Former Oilers owner Pocklington avoids jail

CTV Edmonton is reporting that former Edmonton Oilers owner Peter Pocklington has filed an appeal of his conviction for breach of probation just days before he was to start serving a jail sentence. (Reed Saxon/AP)

EDMONTON — CTV Edmonton is reporting that former Edmonton Oilers owner Peter Pocklington has filed an appeal of his conviction for breach of probation just days before he was to start serving a jail sentence.

It says Pocklington’s lawyer filed the appeal Friday in a California court.

CTV Edmonton also says Pocklington gave a $100,000 cash deposit as part of the conditions of his bail, and that he will be out on bail until his appeal is heard.

Pocklington was supposed to start serving a six-month jail sentence starting Monday.

In September, a judge in Riverside, Calif., sentenced the 71-year-old for violating a term of his probation on a perjury conviction.

Court heard that Pocklington had submitted a false monthly income report to his probation officer — he hadn’t adequately disclose a $15,000 consulting fee he received in January 2012.

In 2010, the businessman was sentenced to six months of house arrest and two years probation for perjury.

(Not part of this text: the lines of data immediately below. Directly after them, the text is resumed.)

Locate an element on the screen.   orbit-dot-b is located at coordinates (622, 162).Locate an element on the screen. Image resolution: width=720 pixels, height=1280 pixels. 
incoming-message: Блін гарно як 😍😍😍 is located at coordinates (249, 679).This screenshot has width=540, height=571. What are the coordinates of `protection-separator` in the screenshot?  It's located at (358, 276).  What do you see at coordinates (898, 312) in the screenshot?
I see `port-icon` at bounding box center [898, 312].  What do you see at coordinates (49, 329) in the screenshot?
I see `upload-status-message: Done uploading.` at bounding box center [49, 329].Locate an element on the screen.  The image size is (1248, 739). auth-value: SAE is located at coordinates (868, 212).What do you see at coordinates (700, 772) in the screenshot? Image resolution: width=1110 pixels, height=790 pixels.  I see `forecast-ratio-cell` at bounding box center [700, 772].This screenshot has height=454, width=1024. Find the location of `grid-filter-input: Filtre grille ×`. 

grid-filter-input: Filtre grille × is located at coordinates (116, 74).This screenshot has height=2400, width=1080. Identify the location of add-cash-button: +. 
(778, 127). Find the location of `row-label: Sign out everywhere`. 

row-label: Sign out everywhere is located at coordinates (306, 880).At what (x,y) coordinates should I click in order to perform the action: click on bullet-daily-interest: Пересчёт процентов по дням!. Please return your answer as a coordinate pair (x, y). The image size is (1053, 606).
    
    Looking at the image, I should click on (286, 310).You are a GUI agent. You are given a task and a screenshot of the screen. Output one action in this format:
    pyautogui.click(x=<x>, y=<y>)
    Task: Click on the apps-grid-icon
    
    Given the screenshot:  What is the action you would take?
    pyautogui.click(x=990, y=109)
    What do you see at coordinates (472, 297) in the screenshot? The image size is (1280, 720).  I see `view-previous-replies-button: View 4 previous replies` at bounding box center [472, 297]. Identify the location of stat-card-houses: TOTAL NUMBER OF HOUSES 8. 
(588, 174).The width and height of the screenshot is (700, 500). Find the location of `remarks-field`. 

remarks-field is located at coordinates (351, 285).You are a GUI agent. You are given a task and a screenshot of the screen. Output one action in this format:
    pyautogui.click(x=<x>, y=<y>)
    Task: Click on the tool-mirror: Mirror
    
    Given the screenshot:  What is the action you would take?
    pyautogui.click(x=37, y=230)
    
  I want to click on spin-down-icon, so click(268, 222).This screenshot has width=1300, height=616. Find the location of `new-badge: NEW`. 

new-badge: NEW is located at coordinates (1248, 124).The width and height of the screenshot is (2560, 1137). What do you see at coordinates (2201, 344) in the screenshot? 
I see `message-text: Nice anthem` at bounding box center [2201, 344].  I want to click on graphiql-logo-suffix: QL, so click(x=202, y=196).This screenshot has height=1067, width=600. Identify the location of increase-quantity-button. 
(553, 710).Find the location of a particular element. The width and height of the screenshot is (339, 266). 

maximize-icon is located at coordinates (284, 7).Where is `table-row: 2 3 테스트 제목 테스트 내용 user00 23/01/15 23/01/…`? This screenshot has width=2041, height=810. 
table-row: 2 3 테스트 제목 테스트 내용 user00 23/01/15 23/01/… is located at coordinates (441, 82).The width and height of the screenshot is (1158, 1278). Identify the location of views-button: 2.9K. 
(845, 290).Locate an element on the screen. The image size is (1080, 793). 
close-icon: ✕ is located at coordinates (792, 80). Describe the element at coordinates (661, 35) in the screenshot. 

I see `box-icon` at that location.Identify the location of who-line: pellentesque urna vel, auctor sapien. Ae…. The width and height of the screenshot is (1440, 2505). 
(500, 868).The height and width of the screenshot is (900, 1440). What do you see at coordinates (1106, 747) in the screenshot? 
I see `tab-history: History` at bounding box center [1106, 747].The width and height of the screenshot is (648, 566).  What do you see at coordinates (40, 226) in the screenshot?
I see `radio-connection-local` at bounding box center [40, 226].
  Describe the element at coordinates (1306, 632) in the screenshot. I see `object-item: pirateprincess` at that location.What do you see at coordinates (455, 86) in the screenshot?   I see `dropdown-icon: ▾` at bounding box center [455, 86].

He pleaded guilty to the charge and admitted to lying during previous bankruptcy proceedings.

In exchange, charges of bankruptcy fraud were dropped.

Pocklington filed a bankruptcy claim in 2008 stating he was virtually penniless and owed almost $US20 million. The FBI arrested him at his home in Palm Desert, near Palm Springs, Calif., the following year.

In previous court documents, investigators said they believed Pocklington was associated with off-shore companies registered in the Bahamas.

In the end, Pocklington admitted in court that he had declared bankruptcy without disclosing that he had control over bank accounts and storage facilities containing assets and property of his wife.

Pocklington is most famous for bringing Wayne Gretzky to Edmonton in 1978, then trading the superstar player a decade later to the Los Angeles Kings. Livid hockey fans burned the owner in effigy outside the city’s arena.

Mired in debt, Pocklington later sold the team to a consortium of local buyers and headed for California.